Does predator abundance influence species diversity of equilibrium macroinvertebrate assemblages in spring fens?
|Článek v odborném periodiku
|Časopis / Zdroj
|Fakulta / Pracoviště MU
|biotic interactions; groundwater-fed habitat; invertebrates; predation; species diversity
|Predation may significantly control number and density of coexisting species. The effects of predation on species diversity have traditionally been tested in experiments and theoretical models of simple trophic systems. In complex natural ecosystems, however, disentangling multiple sources of variation is difficult. In groundwater-fed environments, a significant effect of predation can be expected due to the relatively stable environmental conditions; however, it has never been properly examined. We analysed species diversity and total abundance of macroinvertebrate assemblages in 48 Western Carpathian spring fens, separately for whole sites and mesohabitat/season, and partitioned the effects of predation intensity from those of environmental variables in robust models using a bootstrapping technique. We verified our results by accounting for taxa resistant to predation. The assumption that predation-mediated coexistence of species is the main mechanism responsible for the relatively species-rich assemblages in the Western Carpathian spring fens was not supported.
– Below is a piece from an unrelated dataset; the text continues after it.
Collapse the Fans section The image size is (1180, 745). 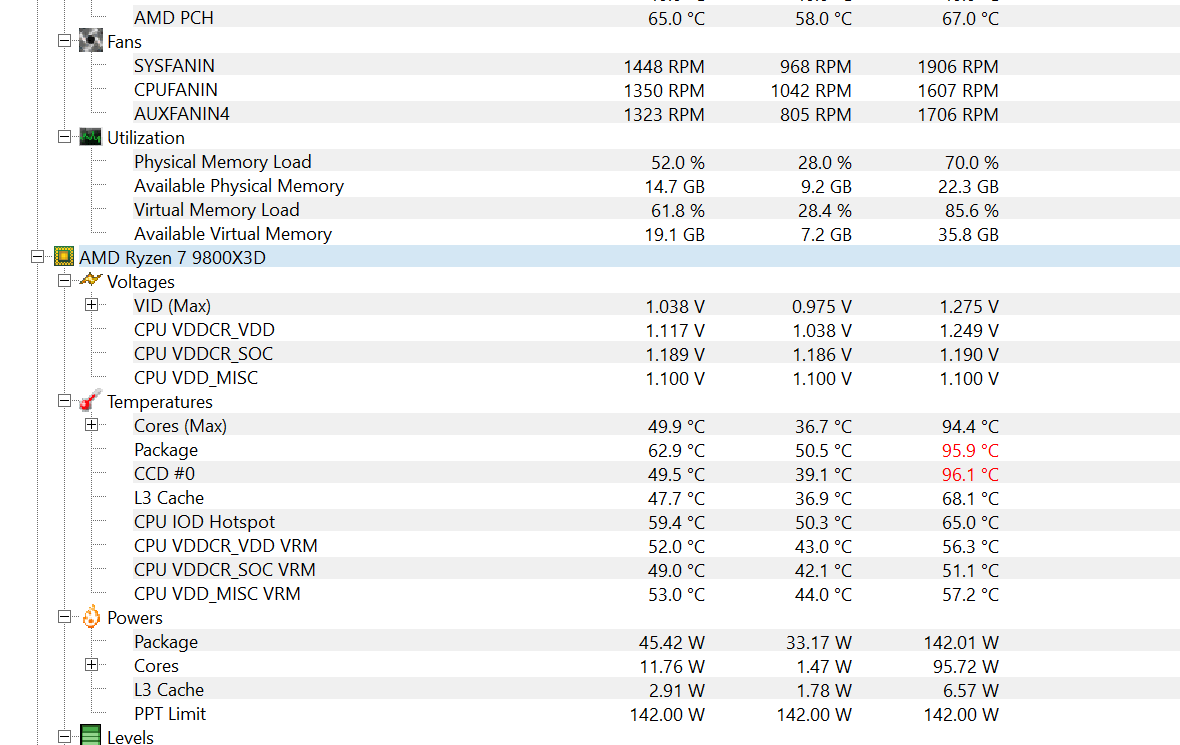point(65,41)
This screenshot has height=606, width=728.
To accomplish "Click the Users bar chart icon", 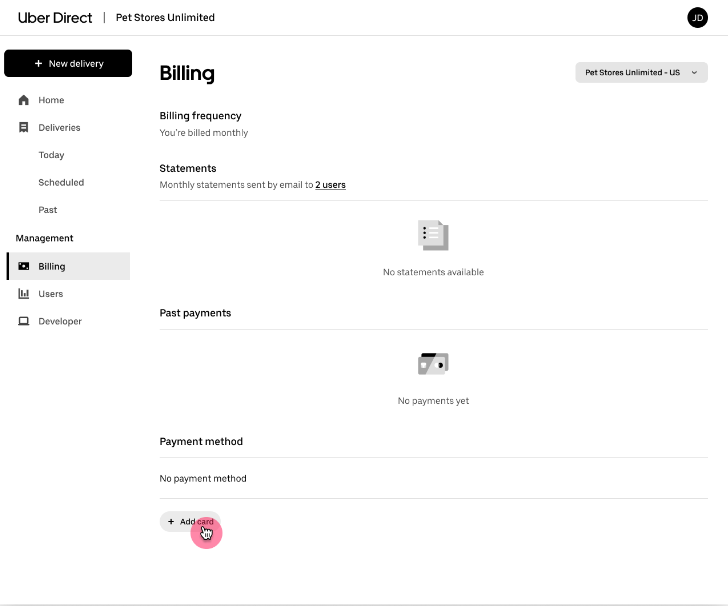I will 24,294.
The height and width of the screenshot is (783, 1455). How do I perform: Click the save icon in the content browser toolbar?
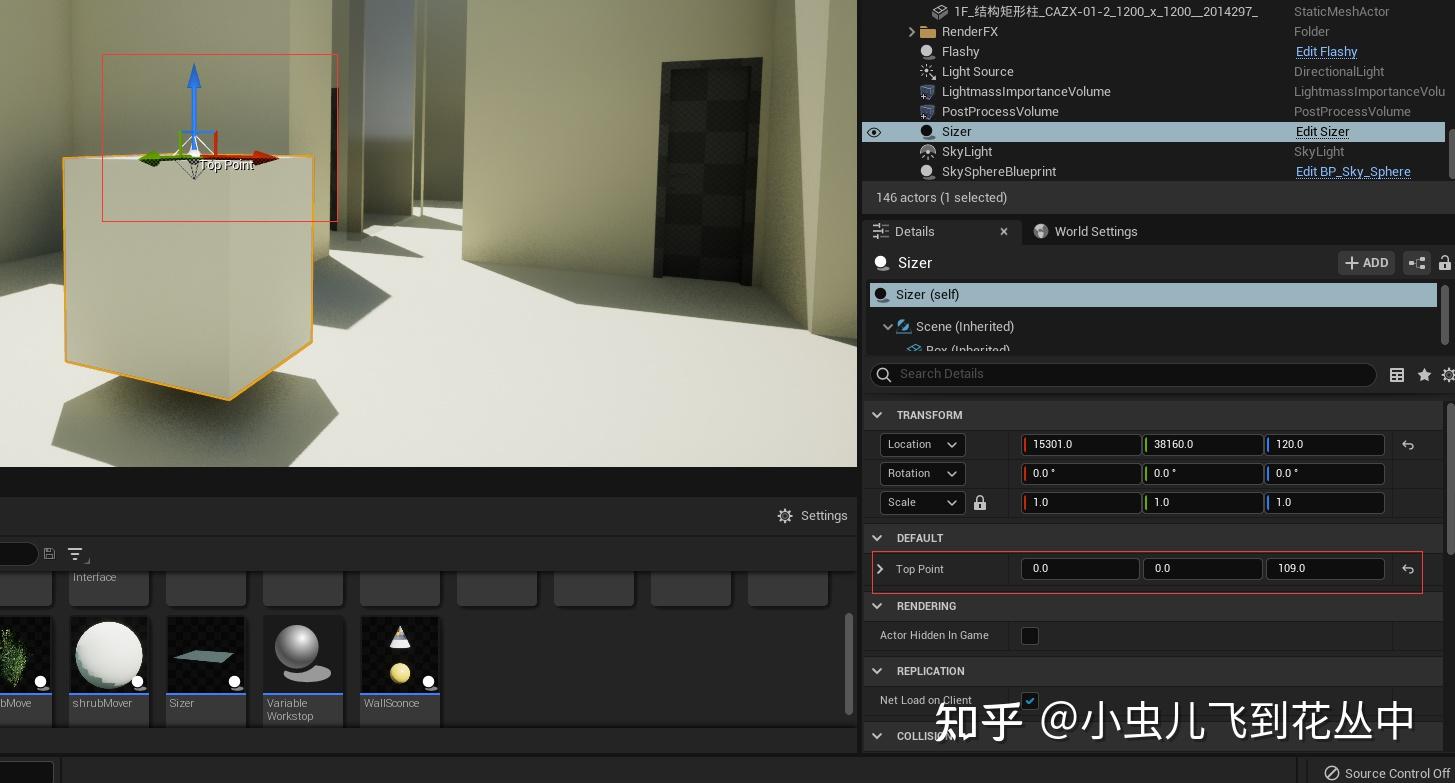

However, predation may significantly influence abundance of non-predatory species and, under some conditions, it may contribute to explaining patterns in species diversity. The effect of predation did not differ between the mesohabitats with different stability. However, we found higher environmental control in spring and a stronger effect of predators in autumn, which suggests that different mechanisms influence fen assemblages in different seasons. Our study provides a new robust approach how to test the effect of predation on natural macroinvertebrate assemblages. The importance of predation was lower than expected in equilibrium assemblages but it may vary in time.